Problem to work on
Although the entries contain pictures, copy only their text, exactly as written.

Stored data

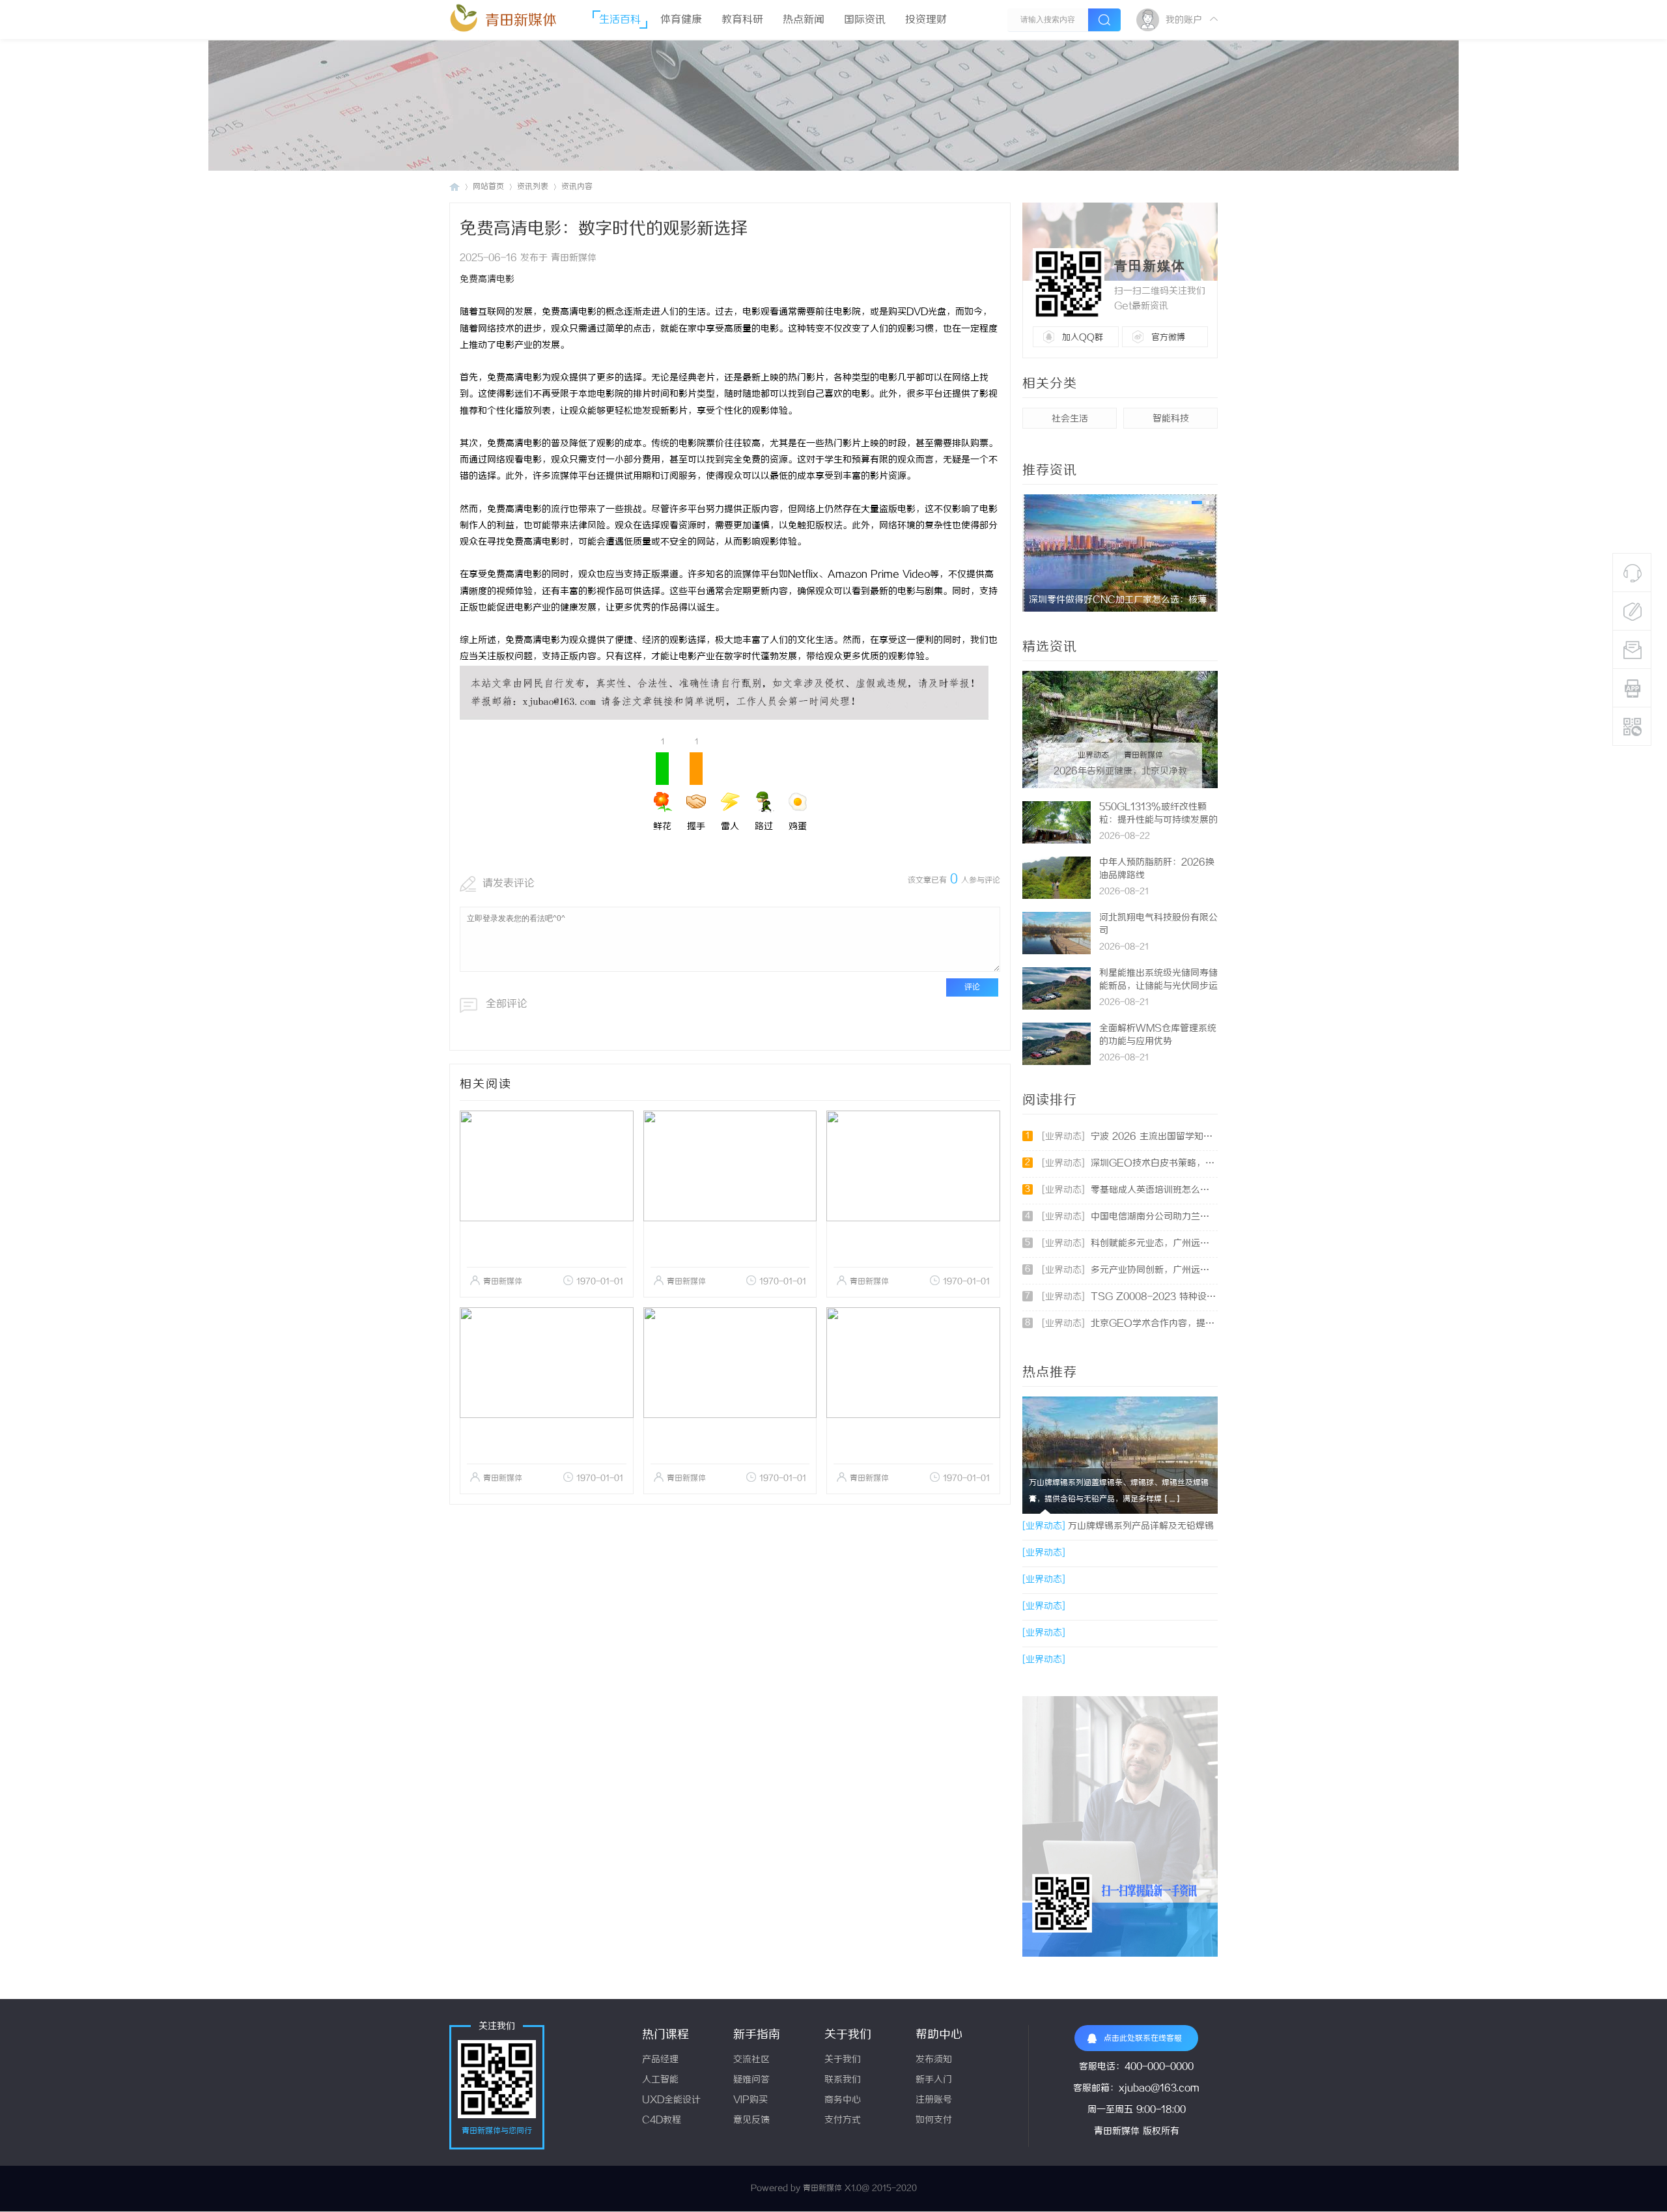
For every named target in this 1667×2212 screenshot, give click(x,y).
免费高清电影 (487, 279)
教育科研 (742, 20)
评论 (972, 987)
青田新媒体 (521, 20)
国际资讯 (865, 20)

Response
For every named target in this 1667×2212 screenshot, give click(x,y).
免费高清电影 (487, 279)
教育科研 (742, 20)
评论 (972, 987)
青田新媒体 (521, 20)
国际资讯 (865, 20)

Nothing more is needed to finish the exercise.